In late 2013, the FDA — after decades of doing nothing on the issue — released voluntarily guidance to the pharmaceutical industry asking drug companies to remove growth promotion as an allowable use for their antibiotics and to require that farmers only use these drugs for disease treatment or prevention.
The drug companies weren’t terribly bothered by this guidance, saying at the time that it wouldn’t hurt their bottom line (and it didn’t, as their stock prices continued to rise). And though growth promotion was taken off the label as a use for these drugs, some companies continued to market the fact that you’d get a fatter pig by using their antibiotic over the competition’s.
This is because the farmers are still allowed to use these drugs for the vague purpose of “disease prevention,” meaning that they only needed to change their reason for using the drugs, not the amount of antibiotics being used.
Mae Wu, attorney for the Natural Resources Defense Council, says the White House “tries to draw a false distinction between growth promotion uses and disease prevention uses – a distinction not recognized by bacteria. Both uses often involve routine, low doses of antibiotics given to large groups of animals for long periods of time – ideal conditions for breeding drug-resistant bacteria.”
Critics also wonder why the White House plan sets specific targets for reducing frivolous uses of antibiotics in humans, but makes no attempt to set a goal for similar reductions in agricultural antibiotic use.
“This means that the only measure of success will be whether or not companies remove growth claims from the labels – even if on-farm antibiotic use continues to rise,” says Steven Roach, senior analyst for Keep Antibiotics Working. “All the other actions in the National Action Plan – including research, outreach to producers and veterinarians, and improved monitoring – will be wasted as long as the target to be reached falls so short of what needs to be done.”
Rep. Louise Slaughter of New York, a trained microbiologist who recently re-introduced legislation aimed at curbing the use of antibiotics in farm animals was critical of the White House plan.

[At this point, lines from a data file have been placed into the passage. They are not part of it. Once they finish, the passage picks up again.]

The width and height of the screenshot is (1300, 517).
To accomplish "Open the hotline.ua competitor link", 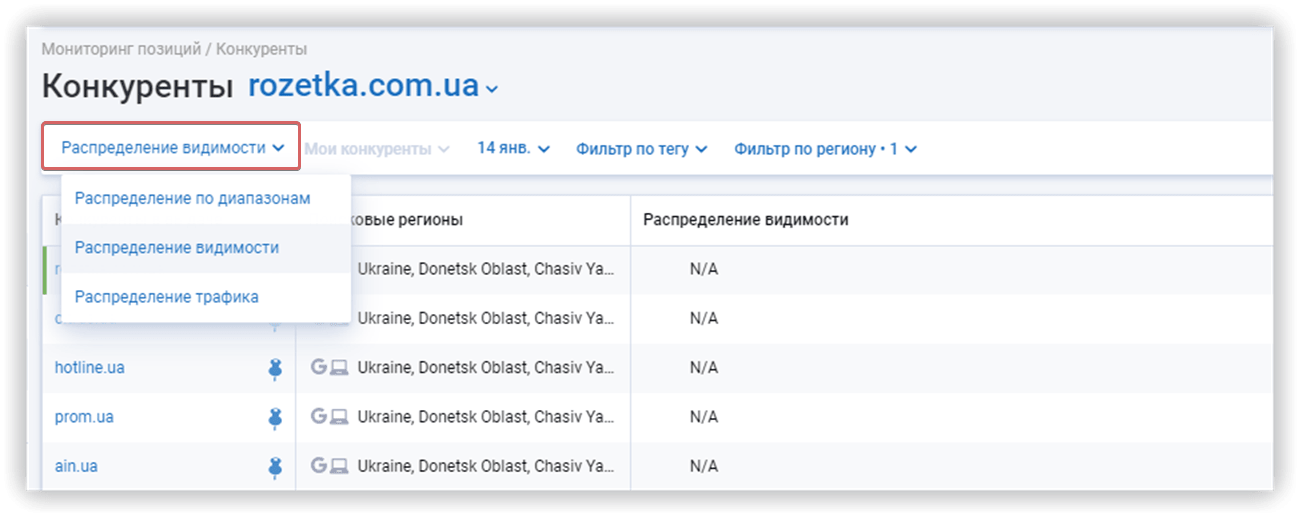I will tap(90, 368).
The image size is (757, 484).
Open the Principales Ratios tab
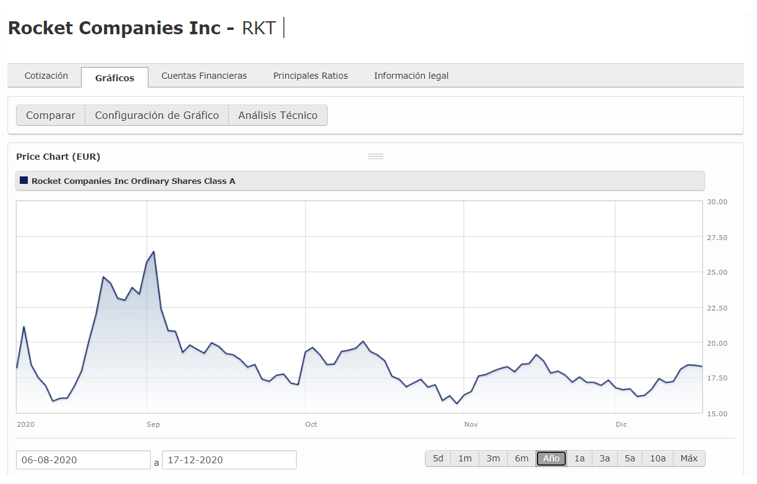click(x=310, y=76)
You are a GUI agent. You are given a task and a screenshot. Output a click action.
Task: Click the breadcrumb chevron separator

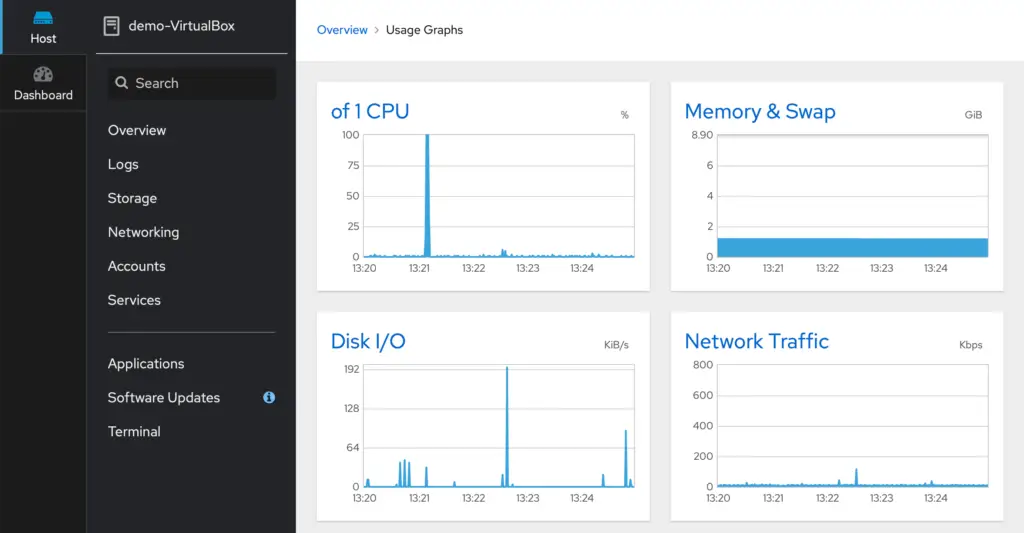(377, 30)
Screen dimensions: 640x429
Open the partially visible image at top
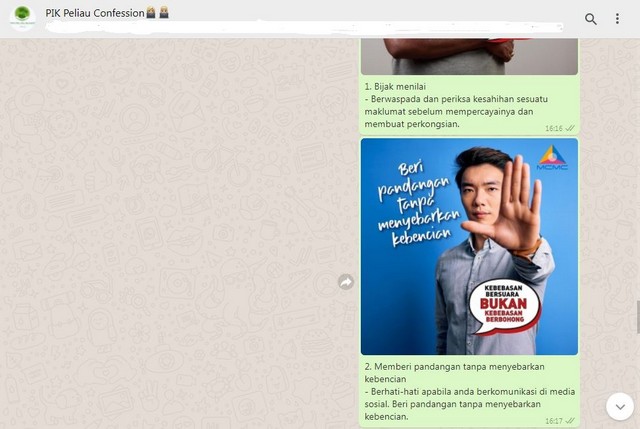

“Once again, the administration has fallen woefully short of taking meaningful action to curb the overuse of antibiotics in healthy food animals,” said Slaughter in an e-mailed statement. “The U.S. is already a decade behind European nations in combating antibiotic resistance, and it will become a major trade issue when our foreign counterparts stop accepting U.S. meat raised with medically-important antibiotics.”
In response to these critics, a White House official said this morning that “We recognize this is an area where we need better data than what we have now.”
He explained that more species-specific data is needed before further determinations can be made.
“We need to have the evidence that will allow us to target the species that are most susceptible,” said the official.
With regard to criticism that the removing growth-promotion as an acceptable use is ineffective, the official pointed out that it would now be illegal for a farmer to then use that drug solely to get fatter animals.
But that’s only if the farmer admits that their sole reason for using the drug is growth-promotion, which none of them will do publicly. Farmers and their associated veterinarians have repeatedly stood by the defense that they need to put these drugs in animal feed for prophylactic reasons to prevent disease. However, as noted above, this sort of frequent, low-dose use of antibiotics only helps to encourage the development of drug-resistant pathogens.
“Antibiotics were never meant for prevention of disease,” explains Slaughter, “they were meant for treatment of disease. Using them at sub-therapeutic levels for prevention has just made bacteria stronger and is rendering antibiotics ineffective.”